Below is a block of records. Copy every line in it that contains the word "Given".

Pixel coordinate grounding data
═══
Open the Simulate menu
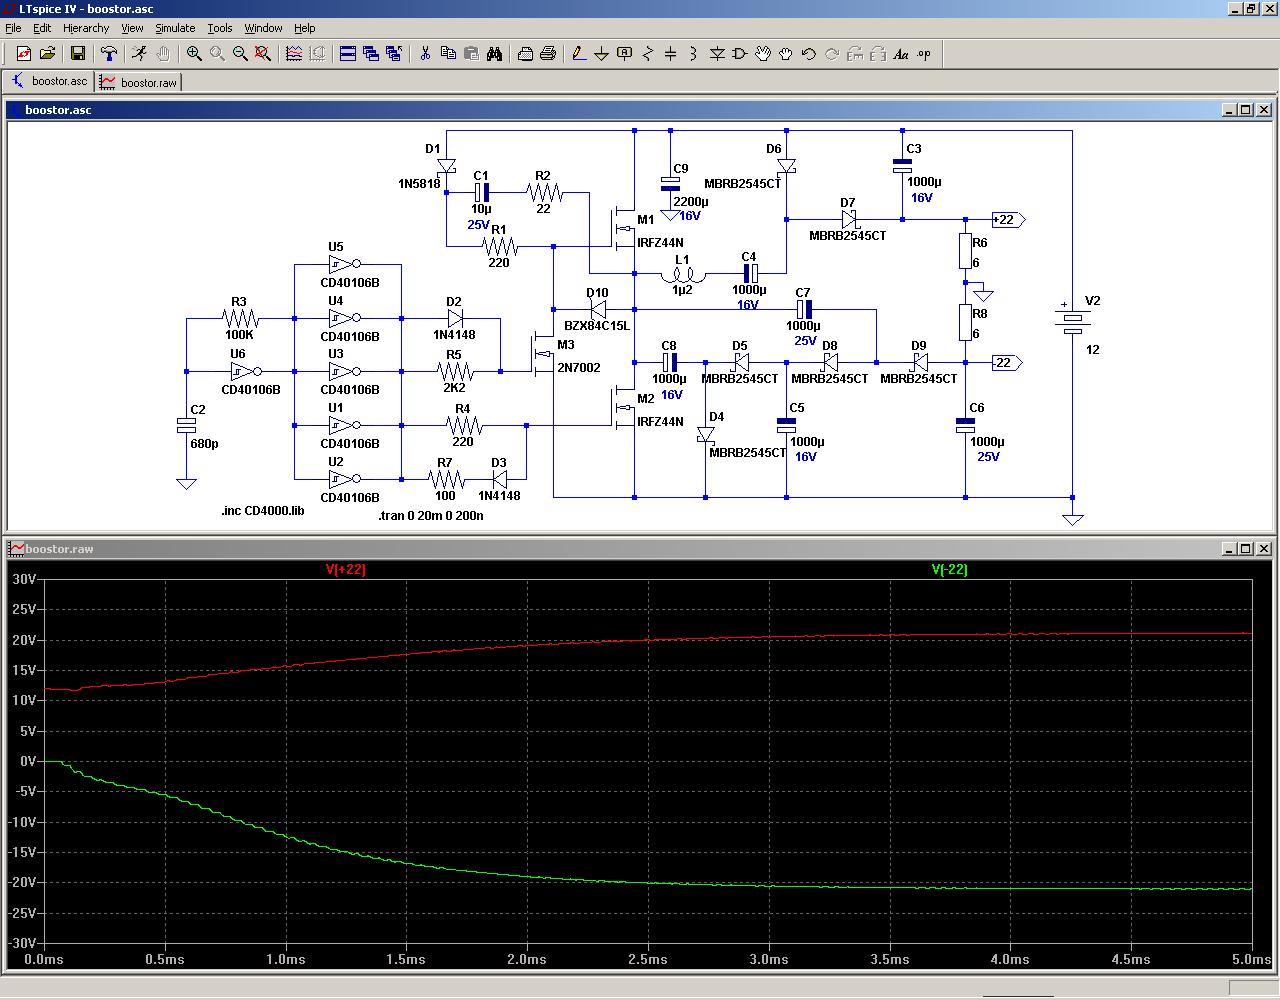Screen dimensions: 1280x1000 pyautogui.click(x=175, y=28)
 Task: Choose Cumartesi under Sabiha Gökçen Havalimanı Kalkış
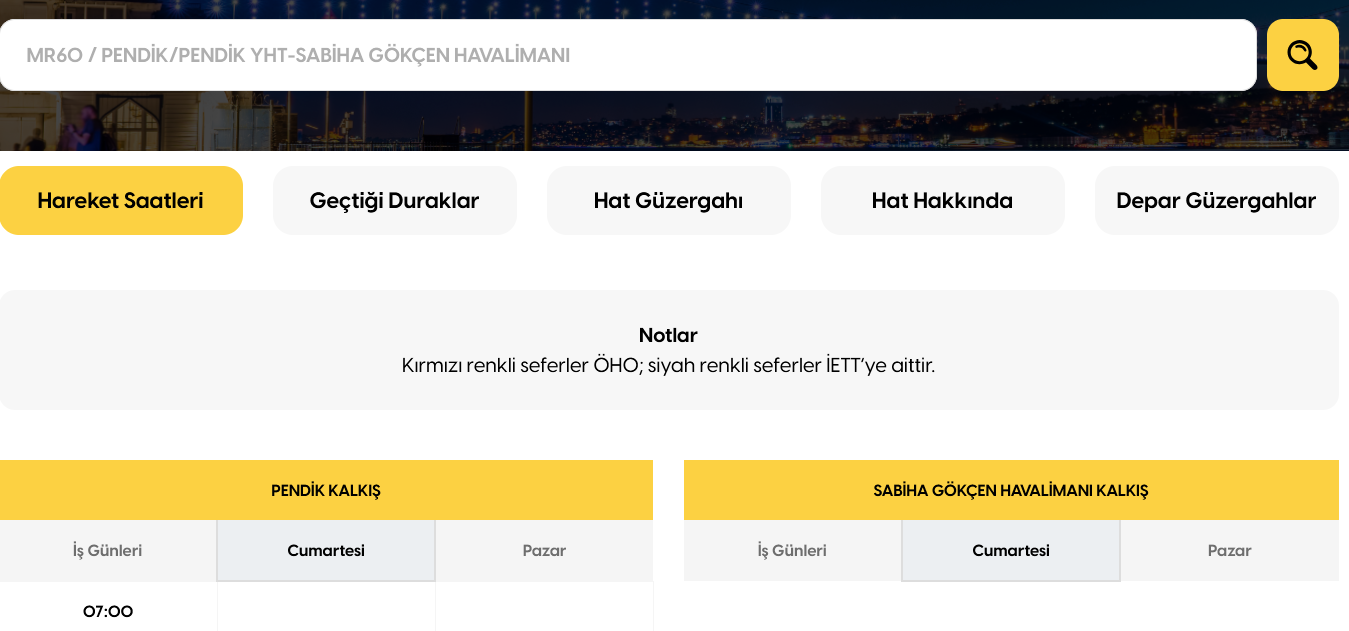pos(1011,550)
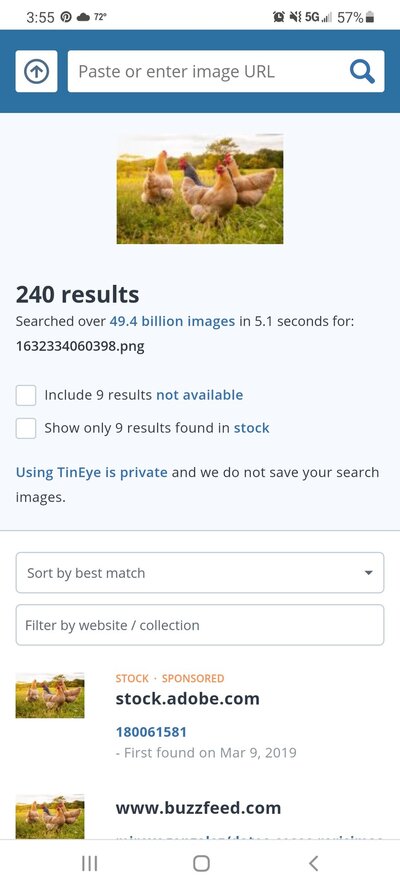Tap the Android home button icon

point(201,863)
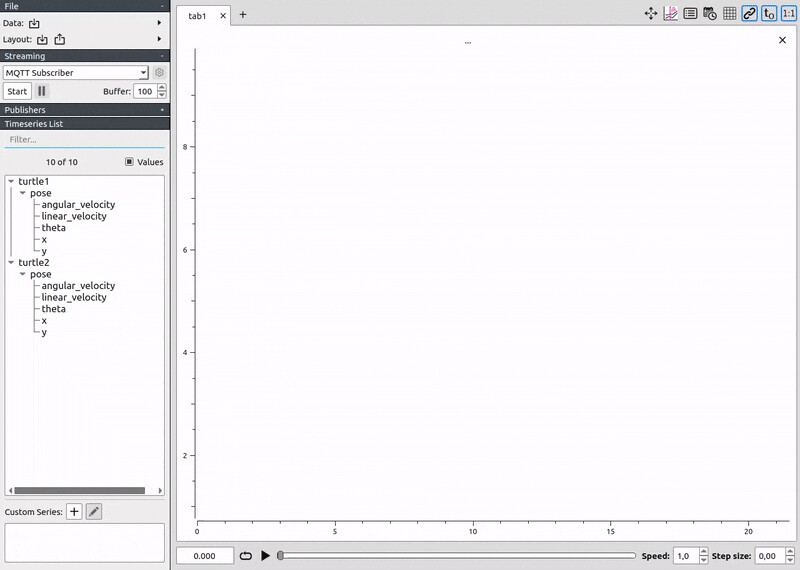Toggle the link axes chain button
The width and height of the screenshot is (800, 570).
(749, 14)
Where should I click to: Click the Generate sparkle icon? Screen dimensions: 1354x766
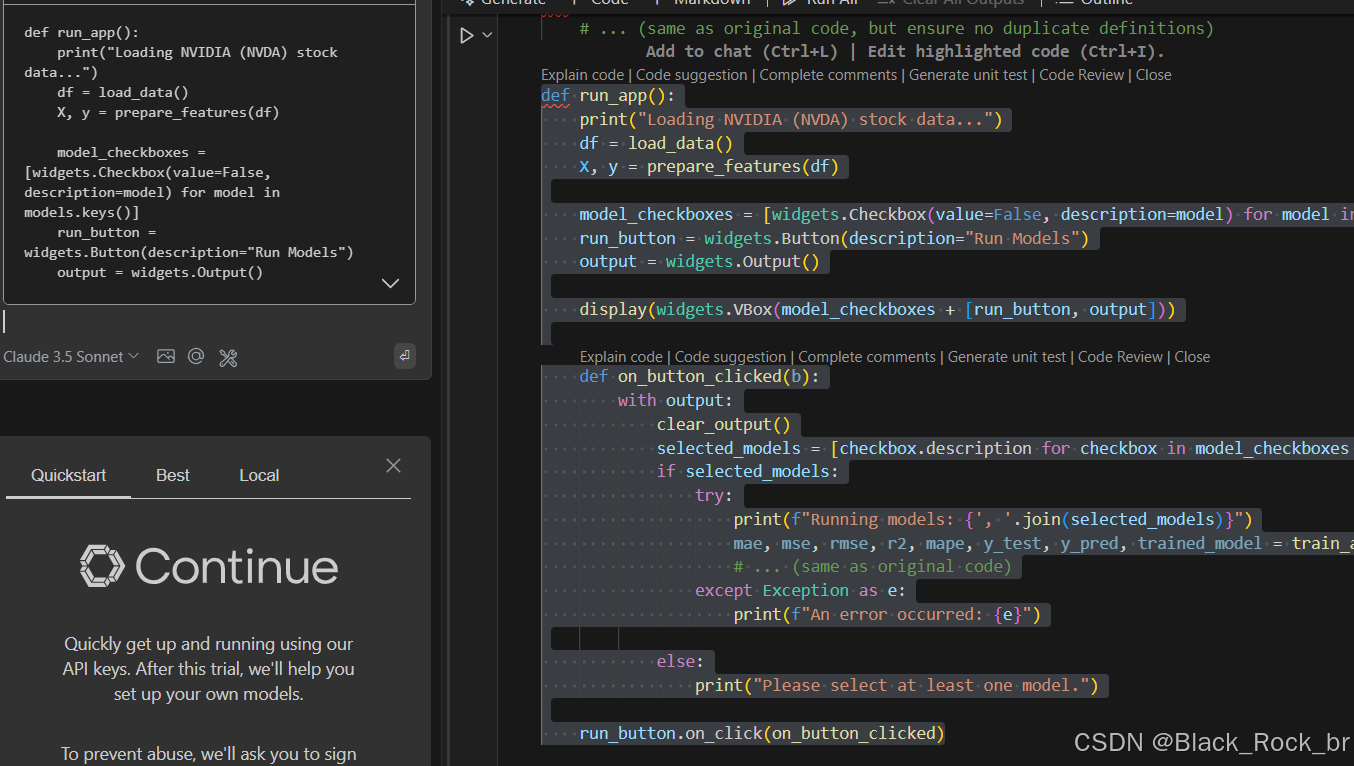(x=471, y=4)
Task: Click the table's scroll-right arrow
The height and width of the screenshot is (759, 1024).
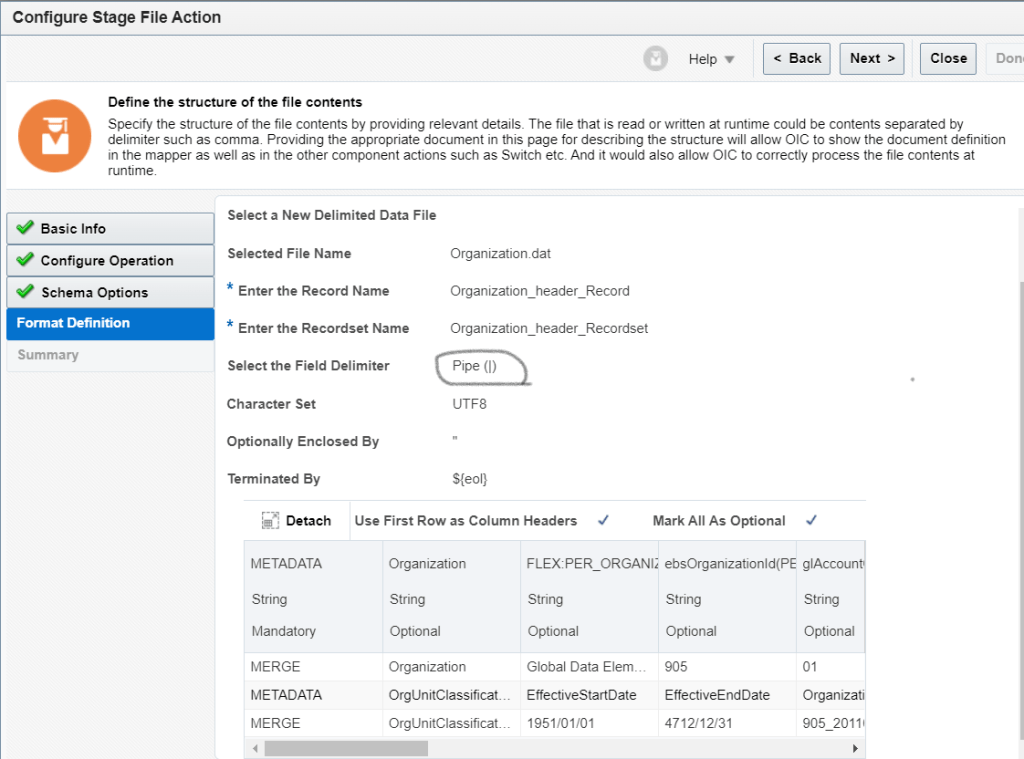Action: click(x=855, y=748)
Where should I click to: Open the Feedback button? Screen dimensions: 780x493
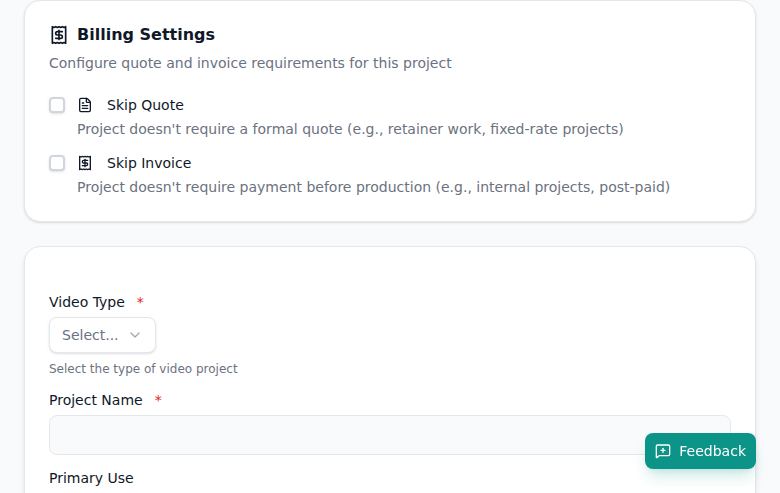700,451
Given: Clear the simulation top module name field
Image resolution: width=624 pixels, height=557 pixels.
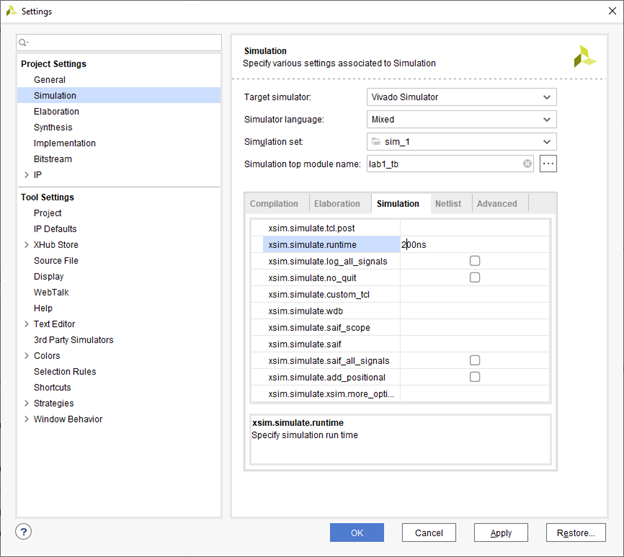Looking at the screenshot, I should coord(527,164).
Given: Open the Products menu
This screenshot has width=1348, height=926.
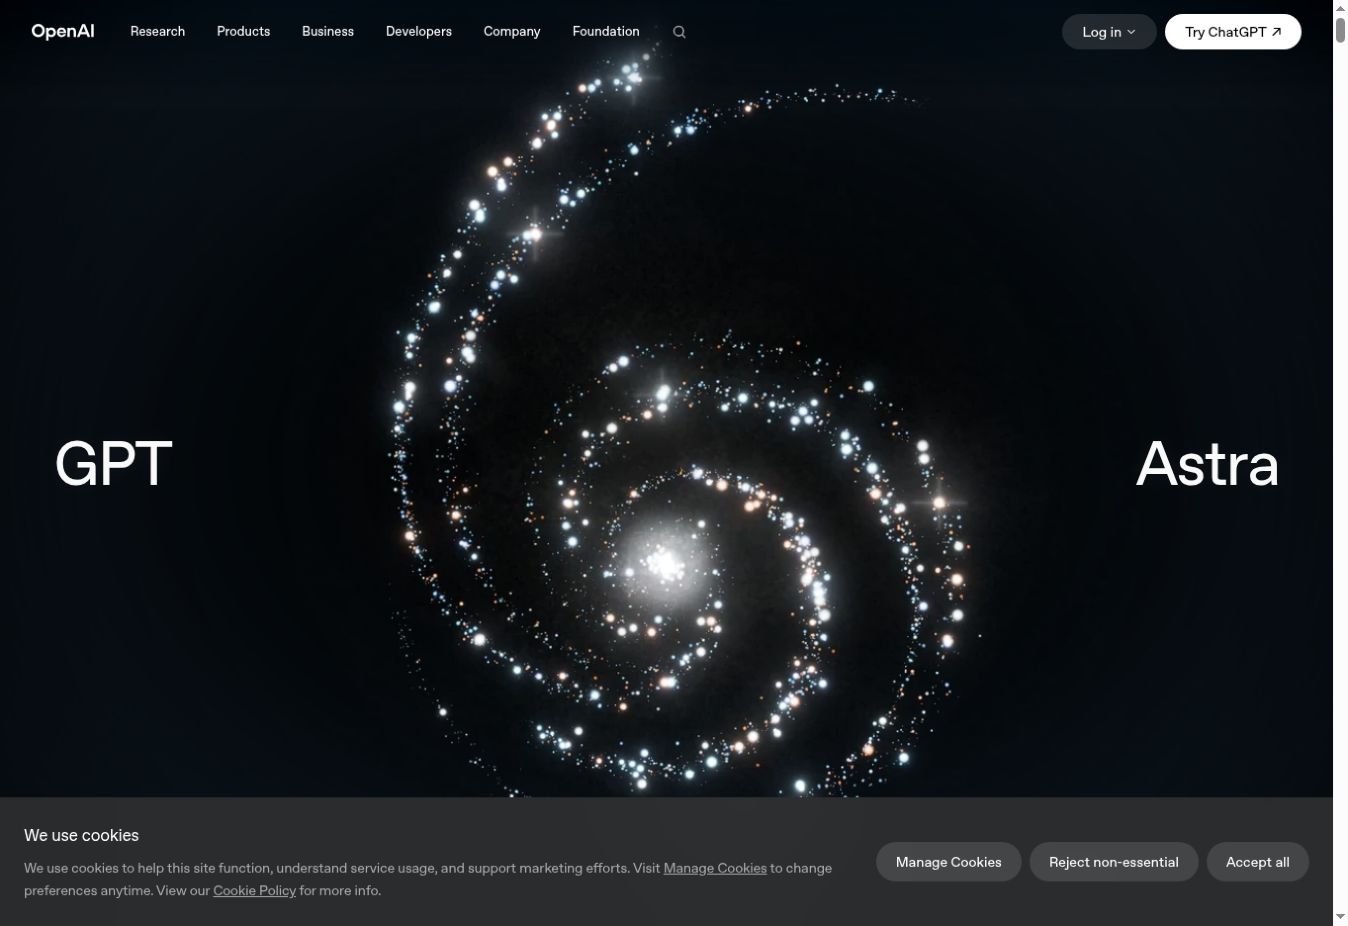Looking at the screenshot, I should (243, 31).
═══
Task result:
Given: Clear the simulation top module name field
Given: Open the Products menu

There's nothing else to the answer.